◆ Short task ◆
Please write out the listing below, starting with the line containing "You are a GUI" and continuing through the line containing "click(x=543, y=155)", leaving out the pictures.

_____

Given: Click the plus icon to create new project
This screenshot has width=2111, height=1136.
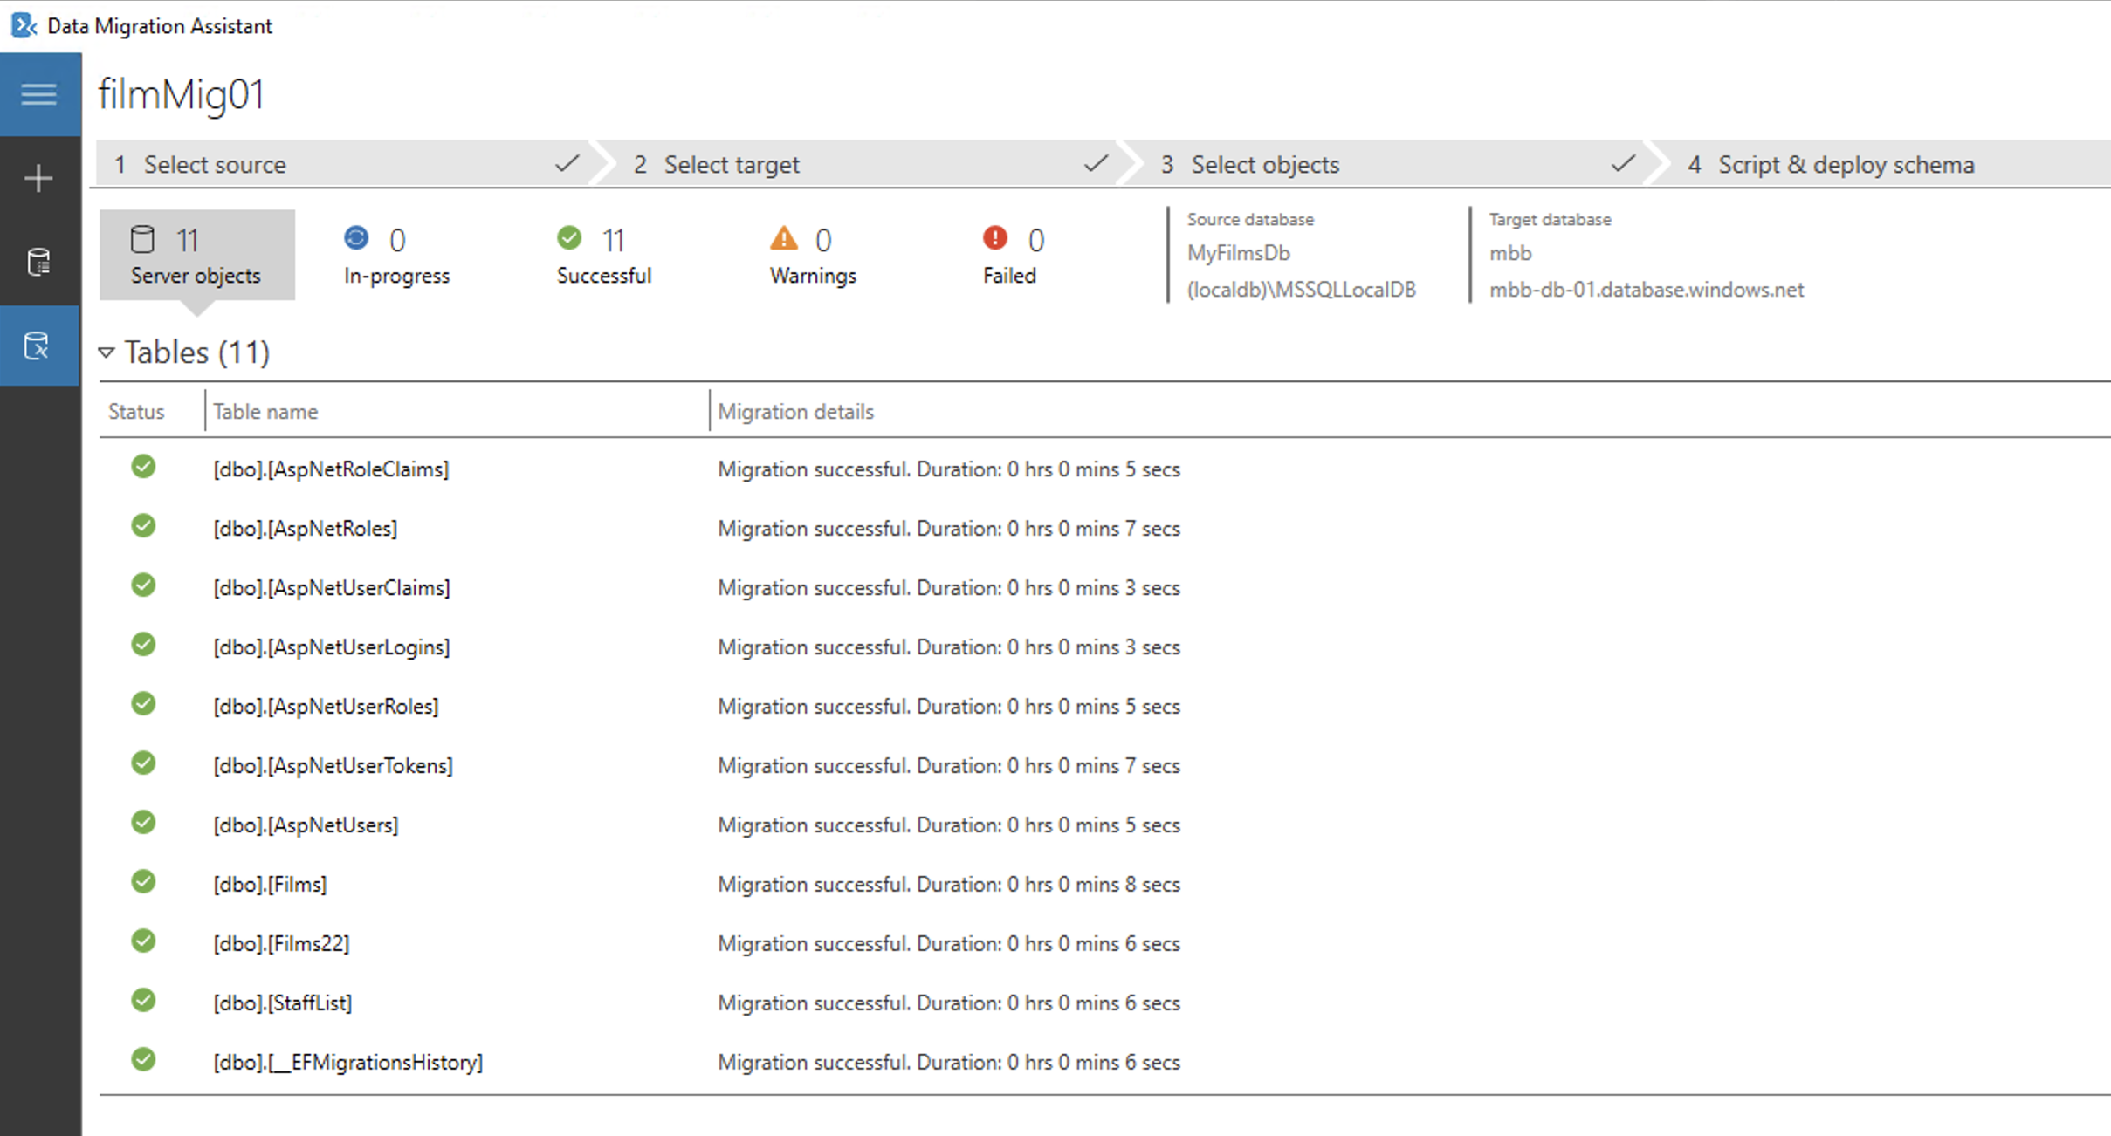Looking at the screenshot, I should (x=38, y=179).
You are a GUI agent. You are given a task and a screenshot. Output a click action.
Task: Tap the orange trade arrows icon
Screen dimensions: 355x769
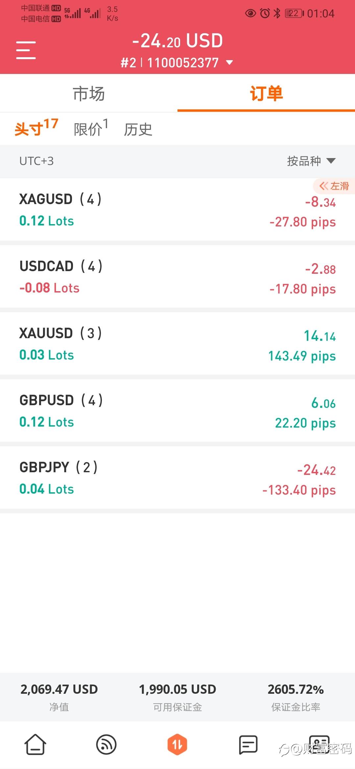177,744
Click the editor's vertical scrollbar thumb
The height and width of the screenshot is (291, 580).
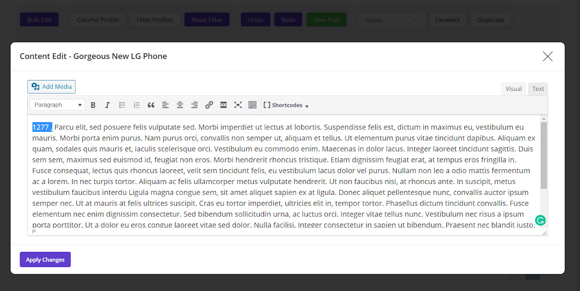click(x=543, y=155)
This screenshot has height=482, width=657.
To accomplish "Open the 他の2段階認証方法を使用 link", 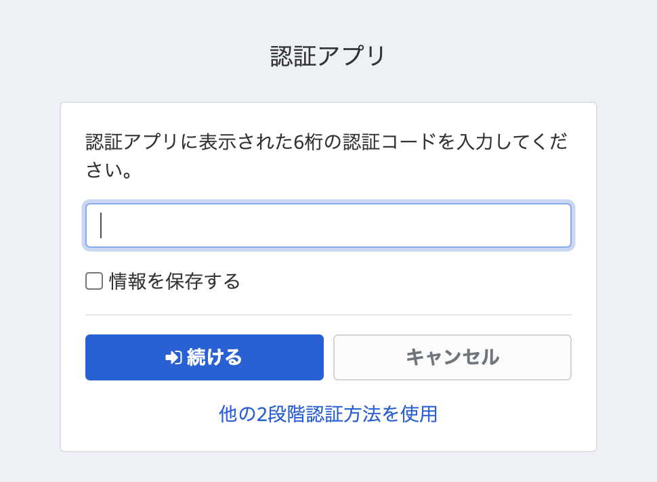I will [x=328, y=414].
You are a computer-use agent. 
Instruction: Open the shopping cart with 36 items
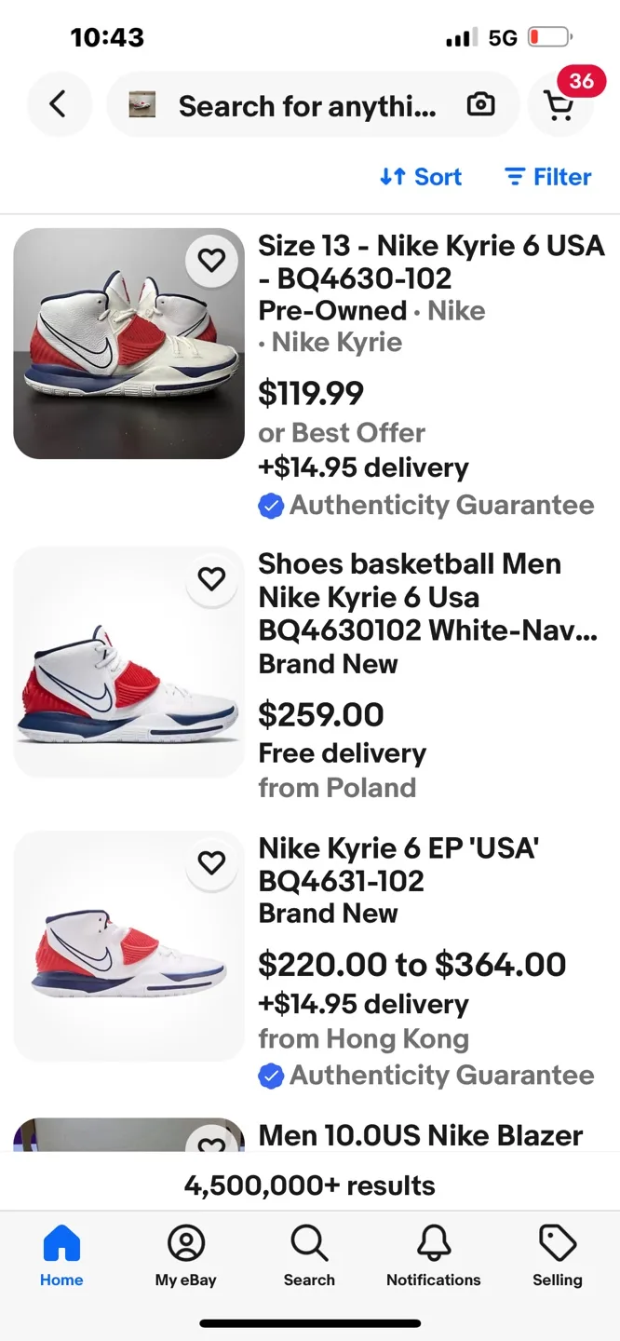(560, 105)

_____

◆ Result below ◆
You are a GUI agent. You are given a task and a screenshot. Output a click action.
Task: Tap the orange trade arrows icon
Screen dimensions: 355x769
177,744
Click the editor's vertical scrollbar thumb
The height and width of the screenshot is (291, 580).
click(x=543, y=155)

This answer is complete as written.